Entries for locating text and elements:

▶

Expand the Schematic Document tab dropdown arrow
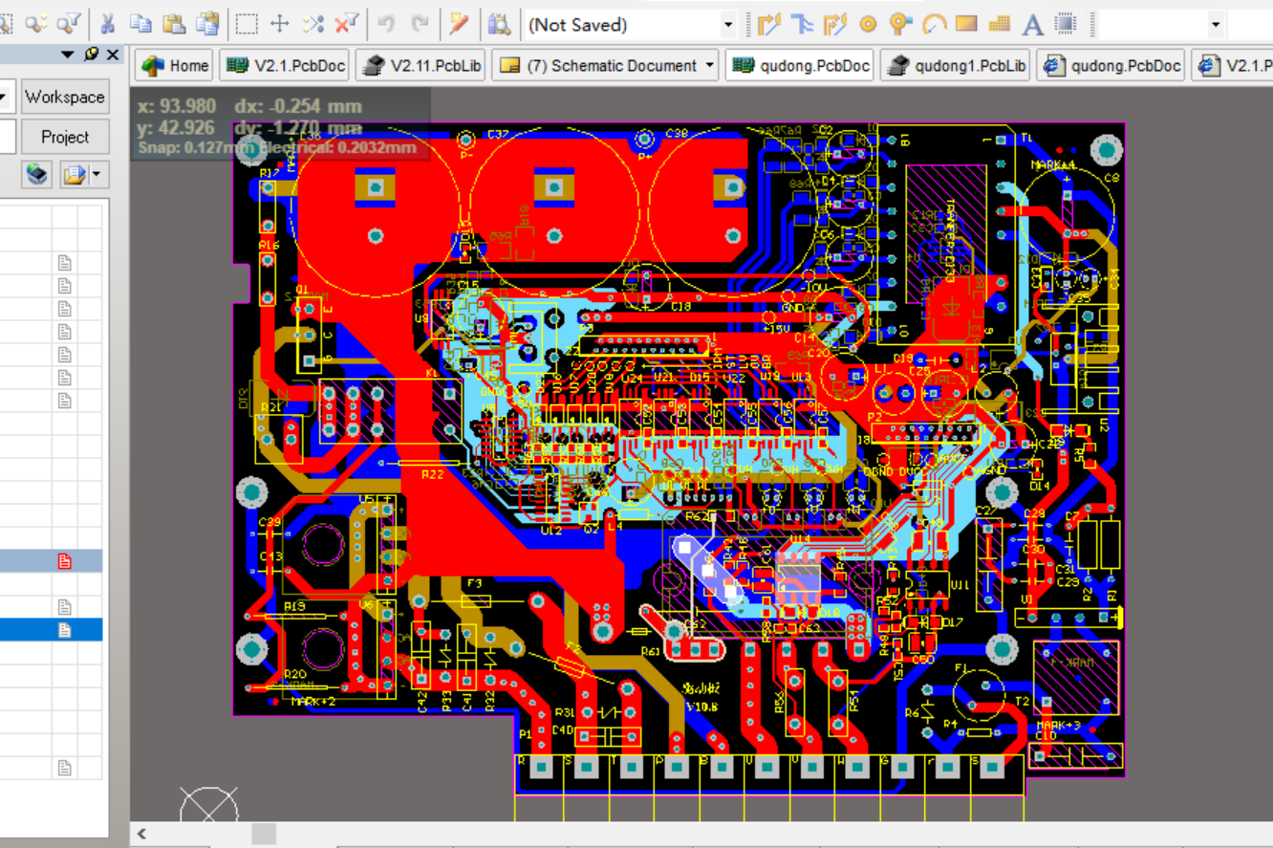 [710, 66]
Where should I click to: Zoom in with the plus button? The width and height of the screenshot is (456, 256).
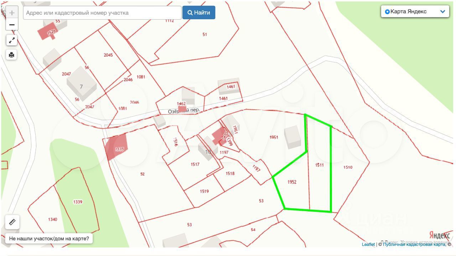(x=12, y=13)
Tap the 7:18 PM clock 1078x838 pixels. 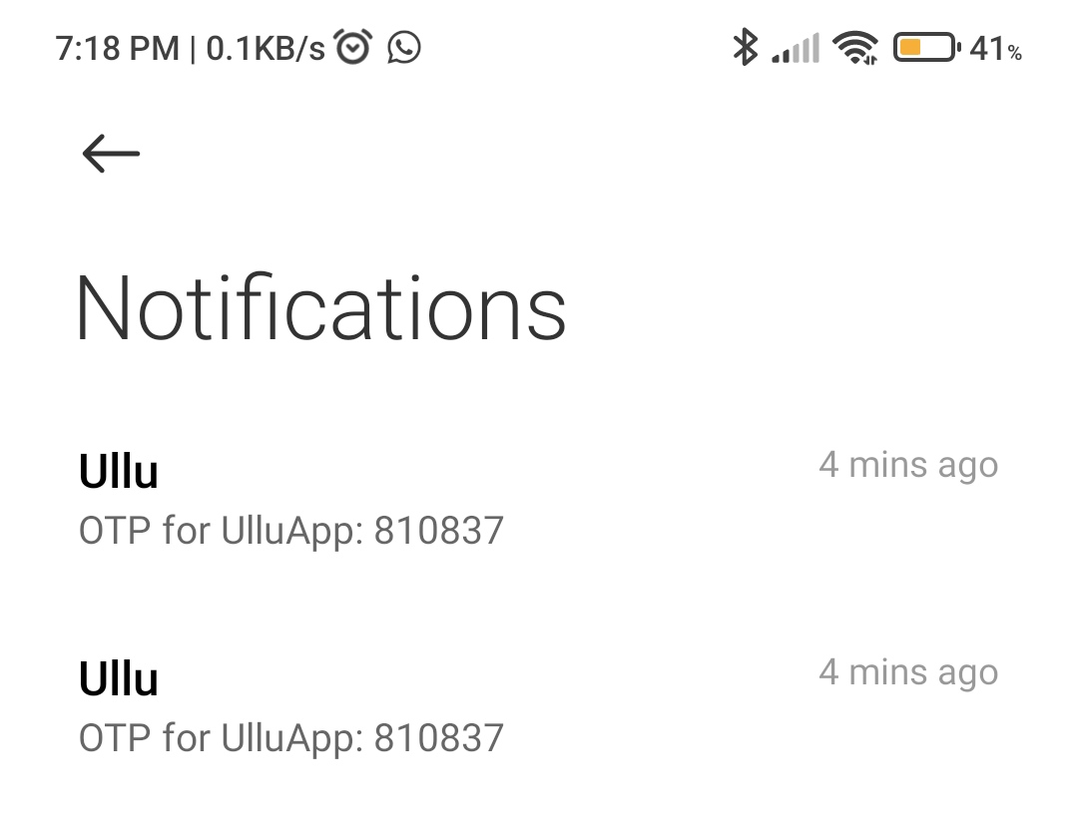118,48
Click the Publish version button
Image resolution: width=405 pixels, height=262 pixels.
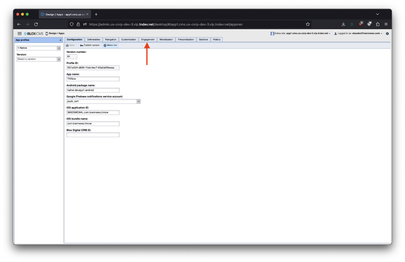(x=89, y=46)
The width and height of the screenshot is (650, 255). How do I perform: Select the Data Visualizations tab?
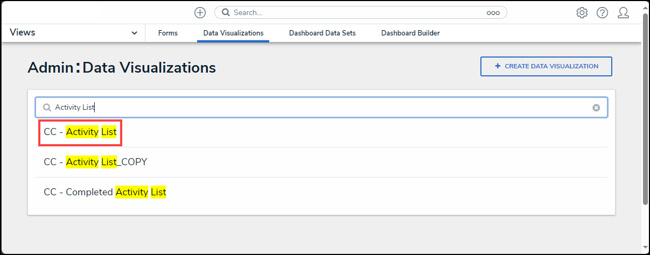(233, 33)
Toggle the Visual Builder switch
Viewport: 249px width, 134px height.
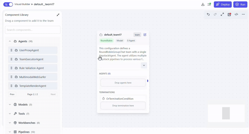click(x=8, y=4)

◀

Extract the records from the line with "The width and height of the screenshot is (650, 255)." through the end of the records, reproducing each line word for word. Omit the pictures.

ANSWER:
The width and height of the screenshot is (650, 255). How do I perform: Select the Data Visualizations tab?
(233, 33)
Toggle the Visual Builder switch
Viewport: 249px width, 134px height.
click(x=8, y=4)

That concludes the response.